### Instructions to follow
Set down exactly the lines below, starting at the one that contains "At what coordinates should I click to accomplish: Open" and ending at the one that contains "Task: Click the party popper emoji in title", with both of those lines included and nothing else.

### Data section
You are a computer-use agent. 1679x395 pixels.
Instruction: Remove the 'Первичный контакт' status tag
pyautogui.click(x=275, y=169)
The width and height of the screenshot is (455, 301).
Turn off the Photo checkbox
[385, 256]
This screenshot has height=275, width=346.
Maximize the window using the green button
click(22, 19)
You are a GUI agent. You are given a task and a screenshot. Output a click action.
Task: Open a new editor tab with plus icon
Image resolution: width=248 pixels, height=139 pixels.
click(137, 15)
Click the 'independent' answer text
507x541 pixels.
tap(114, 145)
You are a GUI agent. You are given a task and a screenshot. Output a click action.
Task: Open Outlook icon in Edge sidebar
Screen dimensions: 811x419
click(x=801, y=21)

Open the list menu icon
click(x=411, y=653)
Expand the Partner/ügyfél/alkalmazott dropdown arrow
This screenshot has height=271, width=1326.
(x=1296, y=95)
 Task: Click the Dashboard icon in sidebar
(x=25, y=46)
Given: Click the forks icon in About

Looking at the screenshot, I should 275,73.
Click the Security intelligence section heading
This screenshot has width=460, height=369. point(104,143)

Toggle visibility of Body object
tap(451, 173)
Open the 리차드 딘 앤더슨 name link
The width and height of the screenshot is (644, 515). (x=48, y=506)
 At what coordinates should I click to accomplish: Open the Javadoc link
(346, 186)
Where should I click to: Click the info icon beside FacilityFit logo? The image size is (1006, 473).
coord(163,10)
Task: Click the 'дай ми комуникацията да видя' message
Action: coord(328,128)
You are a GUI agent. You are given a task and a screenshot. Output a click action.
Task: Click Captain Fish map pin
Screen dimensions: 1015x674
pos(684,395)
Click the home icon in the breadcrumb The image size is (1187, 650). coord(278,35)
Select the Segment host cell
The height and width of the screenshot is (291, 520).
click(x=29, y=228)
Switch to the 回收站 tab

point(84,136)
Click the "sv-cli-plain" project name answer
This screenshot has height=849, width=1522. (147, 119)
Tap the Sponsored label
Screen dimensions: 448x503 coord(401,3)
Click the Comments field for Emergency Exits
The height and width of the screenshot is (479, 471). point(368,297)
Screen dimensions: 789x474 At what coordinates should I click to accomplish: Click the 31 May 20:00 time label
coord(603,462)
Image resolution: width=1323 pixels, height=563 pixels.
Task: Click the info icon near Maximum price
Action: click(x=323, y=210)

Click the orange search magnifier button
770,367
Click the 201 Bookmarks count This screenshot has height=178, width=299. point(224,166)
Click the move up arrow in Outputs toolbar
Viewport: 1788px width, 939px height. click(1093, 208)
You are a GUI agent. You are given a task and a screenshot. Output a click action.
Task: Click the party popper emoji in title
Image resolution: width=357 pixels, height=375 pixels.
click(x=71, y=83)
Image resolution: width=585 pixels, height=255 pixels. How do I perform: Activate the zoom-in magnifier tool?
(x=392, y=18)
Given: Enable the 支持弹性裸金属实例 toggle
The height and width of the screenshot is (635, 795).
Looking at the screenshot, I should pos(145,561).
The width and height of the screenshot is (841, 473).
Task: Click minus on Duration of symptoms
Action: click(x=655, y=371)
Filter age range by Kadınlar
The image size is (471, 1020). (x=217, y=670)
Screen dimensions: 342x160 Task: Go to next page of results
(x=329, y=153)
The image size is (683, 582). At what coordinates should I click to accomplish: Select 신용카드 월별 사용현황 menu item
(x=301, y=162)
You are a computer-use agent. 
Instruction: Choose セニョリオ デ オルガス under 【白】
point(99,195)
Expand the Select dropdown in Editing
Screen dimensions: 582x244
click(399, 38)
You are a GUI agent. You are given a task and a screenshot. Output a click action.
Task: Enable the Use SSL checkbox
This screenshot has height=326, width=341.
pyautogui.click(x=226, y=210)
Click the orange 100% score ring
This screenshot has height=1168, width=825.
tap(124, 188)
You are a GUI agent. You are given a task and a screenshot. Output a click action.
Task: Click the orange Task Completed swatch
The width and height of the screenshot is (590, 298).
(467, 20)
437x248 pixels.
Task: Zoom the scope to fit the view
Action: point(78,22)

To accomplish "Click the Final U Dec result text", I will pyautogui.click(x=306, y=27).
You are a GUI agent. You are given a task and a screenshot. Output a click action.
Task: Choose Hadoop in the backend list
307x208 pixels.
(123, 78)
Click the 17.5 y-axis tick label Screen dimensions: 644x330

### Response area
 At what coordinates should I click to accomplish: Open the Javadoc link
(346, 186)
Where should I click to: Click the info icon beside FacilityFit logo? The image size is (1006, 473).
coord(163,10)
Task: Click the 'дай ми комуникацията да видя' message
Action: coord(328,128)
You are a GUI agent. You are given a task and a screenshot. Output a click action.
Task: Click Captain Fish map pin
Screen dimensions: 1015x674
pos(684,395)
Click the home icon in the breadcrumb The image size is (1187, 650). coord(278,35)
Select the Segment host cell
The height and width of the screenshot is (291, 520).
click(x=29, y=228)
Switch to the 回收站 tab

point(84,136)
Click the "sv-cli-plain" project name answer
This screenshot has height=849, width=1522. (147, 119)
Tap the Sponsored label
Screen dimensions: 448x503 coord(401,3)
Click the Comments field for Emergency Exits
The height and width of the screenshot is (479, 471). point(368,297)
Screen dimensions: 789x474 At what coordinates should I click to accomplish: Click the 31 May 20:00 time label
coord(603,462)
Image resolution: width=1323 pixels, height=563 pixels.
Task: Click the info icon near Maximum price
Action: click(x=323, y=210)

Click the orange search magnifier button
770,367
Click the 201 Bookmarks count This screenshot has height=178, width=299. point(224,166)
Click the move up arrow in Outputs toolbar
Viewport: 1788px width, 939px height. click(1093, 208)
You are a GUI agent. You are given a task and a screenshot. Output a click action.
Task: Click the party popper emoji in title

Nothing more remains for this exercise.